Nikos Zalikas

Personal information
- Full name: Nikolaos Zalikas
- Date of birth: 9 April 1962 (age 63)
- Place of birth: Katerini, Greece

Managerial career
- Years: Team
- 1993: PAOK (caretaker)
- 2005: Apollon Kalamarias (caretaker)
- 2006: Lamia
- 2006–2007: Panserraikos
- 2007–2008: Niki Volos
- 2008: Kavala
- 2008: Thermaikos
- 2013: Anagennisi Giannitsa
- 2015: Pierikos
- 2016–2017: Pierikos
- 2017: Kalamata
- 2025: Olympiacos Volos

= Nikolaos Zalikas =

Greek football manager (born in 1962)

Nikolaos Zalikas (Νικόλαος Ζαλίκας; born 9 April 1962) is a Greek professional football manager.

==Managerial career==
He was active manager of the staff PAOK, but only from 25 to 30 January 1993.

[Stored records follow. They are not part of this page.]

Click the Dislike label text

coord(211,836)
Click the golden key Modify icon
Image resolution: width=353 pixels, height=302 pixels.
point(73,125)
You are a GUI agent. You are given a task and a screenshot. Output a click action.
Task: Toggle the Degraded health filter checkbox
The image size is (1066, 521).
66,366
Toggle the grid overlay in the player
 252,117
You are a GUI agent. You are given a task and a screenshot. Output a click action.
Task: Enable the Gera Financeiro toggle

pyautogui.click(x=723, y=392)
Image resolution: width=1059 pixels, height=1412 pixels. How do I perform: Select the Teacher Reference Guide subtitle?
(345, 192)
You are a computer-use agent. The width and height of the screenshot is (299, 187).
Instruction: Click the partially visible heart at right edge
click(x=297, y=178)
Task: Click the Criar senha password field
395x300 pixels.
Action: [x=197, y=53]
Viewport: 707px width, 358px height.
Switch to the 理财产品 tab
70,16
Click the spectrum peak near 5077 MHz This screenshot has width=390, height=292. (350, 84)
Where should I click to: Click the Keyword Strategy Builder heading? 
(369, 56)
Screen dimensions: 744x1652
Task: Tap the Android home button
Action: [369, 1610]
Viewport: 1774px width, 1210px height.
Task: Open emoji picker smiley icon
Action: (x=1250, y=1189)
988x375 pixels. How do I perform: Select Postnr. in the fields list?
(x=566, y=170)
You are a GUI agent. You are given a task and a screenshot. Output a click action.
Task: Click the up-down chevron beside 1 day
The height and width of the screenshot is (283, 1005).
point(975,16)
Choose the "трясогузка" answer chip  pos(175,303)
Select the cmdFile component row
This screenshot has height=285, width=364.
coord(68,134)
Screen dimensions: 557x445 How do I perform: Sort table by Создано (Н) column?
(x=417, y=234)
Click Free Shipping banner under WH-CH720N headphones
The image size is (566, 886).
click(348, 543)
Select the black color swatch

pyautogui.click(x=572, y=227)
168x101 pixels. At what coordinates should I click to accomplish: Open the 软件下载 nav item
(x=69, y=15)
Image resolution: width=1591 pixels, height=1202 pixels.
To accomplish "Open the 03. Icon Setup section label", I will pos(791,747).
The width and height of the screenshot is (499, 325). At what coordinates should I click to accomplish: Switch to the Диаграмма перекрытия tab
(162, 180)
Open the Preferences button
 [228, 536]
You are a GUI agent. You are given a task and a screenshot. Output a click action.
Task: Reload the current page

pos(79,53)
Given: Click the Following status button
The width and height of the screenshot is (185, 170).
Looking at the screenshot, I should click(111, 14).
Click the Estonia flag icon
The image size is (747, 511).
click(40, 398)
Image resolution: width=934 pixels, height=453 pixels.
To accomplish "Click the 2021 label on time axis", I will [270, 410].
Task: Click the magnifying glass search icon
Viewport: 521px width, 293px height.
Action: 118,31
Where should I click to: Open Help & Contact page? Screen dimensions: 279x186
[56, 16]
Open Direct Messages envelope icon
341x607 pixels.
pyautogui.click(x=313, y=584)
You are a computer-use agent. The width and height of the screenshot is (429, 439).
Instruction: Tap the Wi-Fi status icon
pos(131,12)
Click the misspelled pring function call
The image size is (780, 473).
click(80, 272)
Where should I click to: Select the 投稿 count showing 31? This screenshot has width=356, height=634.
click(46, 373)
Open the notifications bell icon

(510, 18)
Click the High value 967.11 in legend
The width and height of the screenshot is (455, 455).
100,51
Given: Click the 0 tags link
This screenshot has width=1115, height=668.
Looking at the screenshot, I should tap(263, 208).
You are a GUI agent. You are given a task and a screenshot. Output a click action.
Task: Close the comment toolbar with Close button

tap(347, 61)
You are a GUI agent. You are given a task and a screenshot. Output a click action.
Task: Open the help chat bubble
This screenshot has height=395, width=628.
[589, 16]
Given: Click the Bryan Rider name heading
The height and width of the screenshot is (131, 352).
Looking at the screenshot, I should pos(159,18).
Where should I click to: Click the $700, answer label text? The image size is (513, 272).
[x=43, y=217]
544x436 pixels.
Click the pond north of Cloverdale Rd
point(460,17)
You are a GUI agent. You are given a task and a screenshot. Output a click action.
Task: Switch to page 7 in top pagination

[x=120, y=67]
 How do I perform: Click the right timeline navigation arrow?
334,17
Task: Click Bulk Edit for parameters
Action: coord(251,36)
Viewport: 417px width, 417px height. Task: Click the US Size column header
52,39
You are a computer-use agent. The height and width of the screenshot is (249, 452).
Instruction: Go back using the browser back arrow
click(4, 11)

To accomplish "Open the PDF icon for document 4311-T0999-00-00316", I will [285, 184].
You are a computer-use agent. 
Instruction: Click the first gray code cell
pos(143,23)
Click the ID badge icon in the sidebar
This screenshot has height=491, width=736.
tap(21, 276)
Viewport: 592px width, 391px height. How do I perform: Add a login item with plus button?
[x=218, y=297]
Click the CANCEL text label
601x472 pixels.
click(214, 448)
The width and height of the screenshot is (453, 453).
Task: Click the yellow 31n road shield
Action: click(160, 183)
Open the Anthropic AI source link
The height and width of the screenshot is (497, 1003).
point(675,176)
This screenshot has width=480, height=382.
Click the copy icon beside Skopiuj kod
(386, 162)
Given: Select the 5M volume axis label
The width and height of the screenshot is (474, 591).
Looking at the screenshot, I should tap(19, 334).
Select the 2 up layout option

He hails from Katerini. Managing Anagennisi Giannitsa in the second tier, he resigned in November 2013.

In 2017 he took over Kalamata.

He spent time as a coach in Kazakhstan in Germany. Among others, he ran an academy for FV Hellas Rüsselsheim. In 2023 he was wanted by A.E. Lefkimmi.

In August 2025 he was hired as the new manager of Olympiacos Volos. He pledged to win two successive promotions from the Thessaly First Division and then the Gamma Ethniki. In December of the same year, he left Olympiacos team.